● EXERCISE DIRECTIONS: Copy the items below verbatim, from the line containing "At what (x,y)" through the line containing "Looking at the", with both of those lines included.

● PROVIDED DATA:
Segment Open

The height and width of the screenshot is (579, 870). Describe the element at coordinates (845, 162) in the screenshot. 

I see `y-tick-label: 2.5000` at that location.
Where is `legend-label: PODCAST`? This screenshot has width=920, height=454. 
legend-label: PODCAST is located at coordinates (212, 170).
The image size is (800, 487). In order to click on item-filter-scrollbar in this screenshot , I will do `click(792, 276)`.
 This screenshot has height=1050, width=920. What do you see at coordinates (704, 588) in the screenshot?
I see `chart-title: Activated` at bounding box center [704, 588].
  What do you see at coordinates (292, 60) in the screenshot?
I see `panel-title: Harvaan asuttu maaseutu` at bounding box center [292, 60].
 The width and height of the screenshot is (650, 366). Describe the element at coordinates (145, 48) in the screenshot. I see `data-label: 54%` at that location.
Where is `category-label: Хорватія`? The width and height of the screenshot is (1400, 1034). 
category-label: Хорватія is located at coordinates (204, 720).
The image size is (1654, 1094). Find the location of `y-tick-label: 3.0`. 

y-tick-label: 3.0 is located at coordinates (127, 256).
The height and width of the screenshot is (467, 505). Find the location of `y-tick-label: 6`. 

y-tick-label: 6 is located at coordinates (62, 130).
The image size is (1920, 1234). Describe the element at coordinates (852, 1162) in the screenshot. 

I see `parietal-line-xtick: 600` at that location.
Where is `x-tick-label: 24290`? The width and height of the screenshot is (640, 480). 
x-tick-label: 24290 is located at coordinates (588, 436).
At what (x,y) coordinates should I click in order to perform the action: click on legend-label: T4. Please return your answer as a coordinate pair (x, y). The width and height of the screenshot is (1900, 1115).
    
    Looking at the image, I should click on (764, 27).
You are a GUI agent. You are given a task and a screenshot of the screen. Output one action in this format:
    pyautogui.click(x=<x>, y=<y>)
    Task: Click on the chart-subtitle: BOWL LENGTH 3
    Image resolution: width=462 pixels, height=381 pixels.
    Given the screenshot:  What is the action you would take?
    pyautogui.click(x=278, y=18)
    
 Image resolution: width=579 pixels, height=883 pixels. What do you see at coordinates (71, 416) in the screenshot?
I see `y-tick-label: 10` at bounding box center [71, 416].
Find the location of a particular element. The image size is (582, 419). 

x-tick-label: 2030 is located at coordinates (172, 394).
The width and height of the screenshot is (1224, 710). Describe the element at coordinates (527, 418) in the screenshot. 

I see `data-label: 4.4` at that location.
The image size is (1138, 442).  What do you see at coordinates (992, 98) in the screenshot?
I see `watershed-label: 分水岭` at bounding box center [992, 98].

Segment Closed

● RESPONSE TO THIS TASK:
At what (x,y) coordinates should I click in order to perform the action: click on legend-label: T4. Please return your answer as a coordinate pair (x, y). The width and height of the screenshot is (1900, 1115).
    
    Looking at the image, I should click on (764, 27).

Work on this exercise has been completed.